■ REQUIREMENT
Of the entries below, return exactly those lines that fall between the one containing "Image resolution: width=1133" and the one containing "The height and width of the screenshot is (745, 552).", the two end lines included.
===== DATASET EXTRACT =====
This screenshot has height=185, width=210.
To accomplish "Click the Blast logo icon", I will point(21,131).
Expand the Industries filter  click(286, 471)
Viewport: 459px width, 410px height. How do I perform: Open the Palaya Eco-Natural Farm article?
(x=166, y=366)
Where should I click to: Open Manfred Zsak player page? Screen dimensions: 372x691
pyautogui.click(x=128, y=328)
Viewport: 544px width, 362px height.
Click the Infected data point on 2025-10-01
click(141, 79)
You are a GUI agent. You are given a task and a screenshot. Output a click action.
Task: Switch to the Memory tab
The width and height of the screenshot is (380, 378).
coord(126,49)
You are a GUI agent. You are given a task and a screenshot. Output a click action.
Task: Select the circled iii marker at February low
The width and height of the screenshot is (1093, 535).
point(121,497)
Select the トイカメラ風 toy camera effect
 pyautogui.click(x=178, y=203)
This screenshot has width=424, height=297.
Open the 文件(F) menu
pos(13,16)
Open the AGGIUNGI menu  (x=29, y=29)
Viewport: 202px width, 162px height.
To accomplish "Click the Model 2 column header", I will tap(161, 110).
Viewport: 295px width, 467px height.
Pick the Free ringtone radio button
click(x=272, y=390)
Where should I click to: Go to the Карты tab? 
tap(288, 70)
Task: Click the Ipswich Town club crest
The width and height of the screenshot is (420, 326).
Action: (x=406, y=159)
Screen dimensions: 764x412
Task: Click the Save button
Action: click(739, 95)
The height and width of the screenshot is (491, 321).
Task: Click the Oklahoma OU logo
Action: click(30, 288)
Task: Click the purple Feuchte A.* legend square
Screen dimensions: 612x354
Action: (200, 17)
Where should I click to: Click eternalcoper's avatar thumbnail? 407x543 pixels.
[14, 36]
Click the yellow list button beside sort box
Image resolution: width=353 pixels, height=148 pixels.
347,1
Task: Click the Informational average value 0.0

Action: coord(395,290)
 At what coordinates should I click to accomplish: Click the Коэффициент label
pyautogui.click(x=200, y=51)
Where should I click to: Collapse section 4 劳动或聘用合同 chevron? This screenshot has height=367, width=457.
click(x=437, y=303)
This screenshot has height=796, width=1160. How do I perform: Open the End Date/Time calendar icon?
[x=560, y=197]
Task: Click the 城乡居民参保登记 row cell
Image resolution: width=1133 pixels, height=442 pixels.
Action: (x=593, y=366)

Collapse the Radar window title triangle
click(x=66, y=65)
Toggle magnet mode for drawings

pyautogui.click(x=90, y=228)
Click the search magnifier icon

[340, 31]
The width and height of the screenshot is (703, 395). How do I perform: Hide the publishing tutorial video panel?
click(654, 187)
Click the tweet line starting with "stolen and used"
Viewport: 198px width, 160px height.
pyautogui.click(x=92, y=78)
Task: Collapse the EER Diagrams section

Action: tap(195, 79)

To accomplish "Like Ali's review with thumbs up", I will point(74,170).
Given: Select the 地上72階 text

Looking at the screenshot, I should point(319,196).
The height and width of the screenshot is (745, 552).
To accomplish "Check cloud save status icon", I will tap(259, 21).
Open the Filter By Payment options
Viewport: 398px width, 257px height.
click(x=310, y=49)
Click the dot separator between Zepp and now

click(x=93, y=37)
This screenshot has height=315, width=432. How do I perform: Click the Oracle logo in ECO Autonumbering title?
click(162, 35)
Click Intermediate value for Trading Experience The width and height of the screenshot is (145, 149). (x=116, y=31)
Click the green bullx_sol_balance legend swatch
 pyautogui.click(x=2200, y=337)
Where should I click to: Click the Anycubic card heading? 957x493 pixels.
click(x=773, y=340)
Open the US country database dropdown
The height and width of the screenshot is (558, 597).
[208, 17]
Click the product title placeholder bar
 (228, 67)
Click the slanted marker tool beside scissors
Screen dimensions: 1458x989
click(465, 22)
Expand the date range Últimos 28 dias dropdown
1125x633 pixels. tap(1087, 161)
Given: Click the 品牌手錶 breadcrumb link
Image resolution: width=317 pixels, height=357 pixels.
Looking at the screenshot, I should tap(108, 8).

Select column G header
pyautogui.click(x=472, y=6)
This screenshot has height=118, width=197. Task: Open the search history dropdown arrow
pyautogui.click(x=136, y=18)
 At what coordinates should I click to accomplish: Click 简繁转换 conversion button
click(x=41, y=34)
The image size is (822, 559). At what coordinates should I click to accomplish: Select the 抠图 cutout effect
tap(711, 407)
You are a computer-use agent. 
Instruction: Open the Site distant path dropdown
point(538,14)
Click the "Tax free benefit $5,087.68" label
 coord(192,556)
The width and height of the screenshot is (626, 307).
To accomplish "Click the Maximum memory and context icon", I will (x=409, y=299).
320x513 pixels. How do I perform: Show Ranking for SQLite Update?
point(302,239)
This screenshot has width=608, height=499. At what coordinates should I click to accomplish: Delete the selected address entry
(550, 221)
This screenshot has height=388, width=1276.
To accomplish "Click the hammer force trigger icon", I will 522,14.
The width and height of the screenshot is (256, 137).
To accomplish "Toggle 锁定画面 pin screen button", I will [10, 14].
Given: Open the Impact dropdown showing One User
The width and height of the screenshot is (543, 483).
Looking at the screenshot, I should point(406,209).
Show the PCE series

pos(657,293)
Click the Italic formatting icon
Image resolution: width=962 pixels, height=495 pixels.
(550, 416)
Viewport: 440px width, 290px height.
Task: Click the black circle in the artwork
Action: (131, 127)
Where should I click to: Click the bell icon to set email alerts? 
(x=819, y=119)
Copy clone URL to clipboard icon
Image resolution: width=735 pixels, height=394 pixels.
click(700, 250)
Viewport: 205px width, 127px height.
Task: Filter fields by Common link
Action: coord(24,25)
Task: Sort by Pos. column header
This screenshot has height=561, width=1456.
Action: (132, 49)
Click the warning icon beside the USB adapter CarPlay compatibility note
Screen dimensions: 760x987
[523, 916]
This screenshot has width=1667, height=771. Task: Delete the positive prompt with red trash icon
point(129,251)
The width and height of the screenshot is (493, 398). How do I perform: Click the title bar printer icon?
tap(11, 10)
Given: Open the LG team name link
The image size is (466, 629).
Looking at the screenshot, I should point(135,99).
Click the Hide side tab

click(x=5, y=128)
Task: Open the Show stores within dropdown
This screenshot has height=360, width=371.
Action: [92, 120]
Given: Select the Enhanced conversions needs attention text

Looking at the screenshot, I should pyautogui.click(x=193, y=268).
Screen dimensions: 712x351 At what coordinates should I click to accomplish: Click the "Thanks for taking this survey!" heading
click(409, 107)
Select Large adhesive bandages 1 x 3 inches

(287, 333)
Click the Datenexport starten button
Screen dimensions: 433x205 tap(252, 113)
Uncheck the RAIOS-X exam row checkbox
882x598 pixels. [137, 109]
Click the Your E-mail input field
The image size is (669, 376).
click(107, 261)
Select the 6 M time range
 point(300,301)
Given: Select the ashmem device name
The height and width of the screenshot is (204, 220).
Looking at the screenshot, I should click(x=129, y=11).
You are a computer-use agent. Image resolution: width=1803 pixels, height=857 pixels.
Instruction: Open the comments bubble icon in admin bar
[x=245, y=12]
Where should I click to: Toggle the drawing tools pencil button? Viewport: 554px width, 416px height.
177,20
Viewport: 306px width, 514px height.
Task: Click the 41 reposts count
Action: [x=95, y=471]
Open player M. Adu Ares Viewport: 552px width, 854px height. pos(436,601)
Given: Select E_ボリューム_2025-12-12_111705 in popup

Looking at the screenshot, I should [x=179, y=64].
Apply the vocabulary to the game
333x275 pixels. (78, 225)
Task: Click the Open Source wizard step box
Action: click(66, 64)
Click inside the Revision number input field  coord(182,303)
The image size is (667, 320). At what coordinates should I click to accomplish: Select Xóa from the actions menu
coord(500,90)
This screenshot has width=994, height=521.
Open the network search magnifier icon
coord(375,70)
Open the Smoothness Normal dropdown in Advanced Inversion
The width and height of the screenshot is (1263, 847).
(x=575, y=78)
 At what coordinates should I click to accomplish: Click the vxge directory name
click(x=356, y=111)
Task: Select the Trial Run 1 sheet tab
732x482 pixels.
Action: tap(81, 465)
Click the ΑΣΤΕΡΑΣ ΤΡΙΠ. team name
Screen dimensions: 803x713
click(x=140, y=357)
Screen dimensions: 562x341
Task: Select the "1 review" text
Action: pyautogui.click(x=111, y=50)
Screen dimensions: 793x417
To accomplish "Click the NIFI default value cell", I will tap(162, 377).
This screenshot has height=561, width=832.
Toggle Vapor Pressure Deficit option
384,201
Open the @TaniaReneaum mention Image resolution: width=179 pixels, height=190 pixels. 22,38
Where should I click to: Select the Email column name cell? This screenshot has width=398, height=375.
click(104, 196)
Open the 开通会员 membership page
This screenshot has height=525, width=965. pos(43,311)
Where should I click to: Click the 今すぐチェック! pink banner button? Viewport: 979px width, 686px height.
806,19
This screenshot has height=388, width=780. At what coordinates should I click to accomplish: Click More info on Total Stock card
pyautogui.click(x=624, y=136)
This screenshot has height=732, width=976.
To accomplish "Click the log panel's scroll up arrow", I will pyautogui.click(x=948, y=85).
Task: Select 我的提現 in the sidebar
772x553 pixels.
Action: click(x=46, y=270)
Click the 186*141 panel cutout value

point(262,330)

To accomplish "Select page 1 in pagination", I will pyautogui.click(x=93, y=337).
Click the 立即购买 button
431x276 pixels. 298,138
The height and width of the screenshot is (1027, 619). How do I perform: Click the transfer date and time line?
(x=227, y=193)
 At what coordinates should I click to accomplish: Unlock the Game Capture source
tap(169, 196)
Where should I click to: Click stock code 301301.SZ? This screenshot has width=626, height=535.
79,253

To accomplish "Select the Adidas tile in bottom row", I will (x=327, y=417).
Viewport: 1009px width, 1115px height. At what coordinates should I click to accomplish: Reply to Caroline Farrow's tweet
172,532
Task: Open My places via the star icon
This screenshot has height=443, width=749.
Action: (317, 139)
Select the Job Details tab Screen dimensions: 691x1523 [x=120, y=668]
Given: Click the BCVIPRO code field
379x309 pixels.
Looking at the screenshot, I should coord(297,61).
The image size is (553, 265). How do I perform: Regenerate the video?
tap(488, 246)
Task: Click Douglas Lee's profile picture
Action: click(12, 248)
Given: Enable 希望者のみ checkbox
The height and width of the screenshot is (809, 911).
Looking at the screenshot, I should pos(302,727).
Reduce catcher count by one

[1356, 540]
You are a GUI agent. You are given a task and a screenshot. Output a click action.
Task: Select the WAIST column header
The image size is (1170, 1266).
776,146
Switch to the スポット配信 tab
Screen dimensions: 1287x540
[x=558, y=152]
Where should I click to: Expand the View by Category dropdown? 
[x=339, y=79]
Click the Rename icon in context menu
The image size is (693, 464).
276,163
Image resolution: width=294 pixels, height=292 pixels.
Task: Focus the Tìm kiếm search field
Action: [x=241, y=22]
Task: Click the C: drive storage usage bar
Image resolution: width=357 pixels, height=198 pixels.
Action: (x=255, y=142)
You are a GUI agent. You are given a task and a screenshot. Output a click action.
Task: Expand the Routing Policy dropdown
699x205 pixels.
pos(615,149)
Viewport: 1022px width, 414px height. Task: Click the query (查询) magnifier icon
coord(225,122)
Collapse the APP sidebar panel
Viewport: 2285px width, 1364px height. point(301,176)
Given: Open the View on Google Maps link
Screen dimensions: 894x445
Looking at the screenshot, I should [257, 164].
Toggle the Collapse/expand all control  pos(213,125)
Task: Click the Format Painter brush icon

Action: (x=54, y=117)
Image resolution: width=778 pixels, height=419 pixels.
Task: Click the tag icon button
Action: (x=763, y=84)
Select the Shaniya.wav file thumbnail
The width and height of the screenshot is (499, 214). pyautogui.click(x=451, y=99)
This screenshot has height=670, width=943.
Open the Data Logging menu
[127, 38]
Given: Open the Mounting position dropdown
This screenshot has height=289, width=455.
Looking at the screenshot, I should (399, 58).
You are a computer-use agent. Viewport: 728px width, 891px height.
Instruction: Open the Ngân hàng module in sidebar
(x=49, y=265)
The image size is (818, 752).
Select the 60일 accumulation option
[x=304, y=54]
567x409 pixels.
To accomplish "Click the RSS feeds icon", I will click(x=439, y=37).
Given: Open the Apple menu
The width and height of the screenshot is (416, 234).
=====
■ EXERCISE RESPONSE
Image resolution: width=1133 pixels, height=442 pixels.
Action: (x=593, y=366)

Collapse the Radar window title triangle
click(x=66, y=65)
Toggle magnet mode for drawings

pyautogui.click(x=90, y=228)
Click the search magnifier icon

[340, 31]
The width and height of the screenshot is (703, 395). How do I perform: Hide the publishing tutorial video panel?
click(654, 187)
Click the tweet line starting with "stolen and used"
Viewport: 198px width, 160px height.
pyautogui.click(x=92, y=78)
Task: Collapse the EER Diagrams section

Action: tap(195, 79)

To accomplish "Like Ali's review with thumbs up", I will point(74,170).
Given: Select the 地上72階 text

Looking at the screenshot, I should point(319,196).
The height and width of the screenshot is (745, 552).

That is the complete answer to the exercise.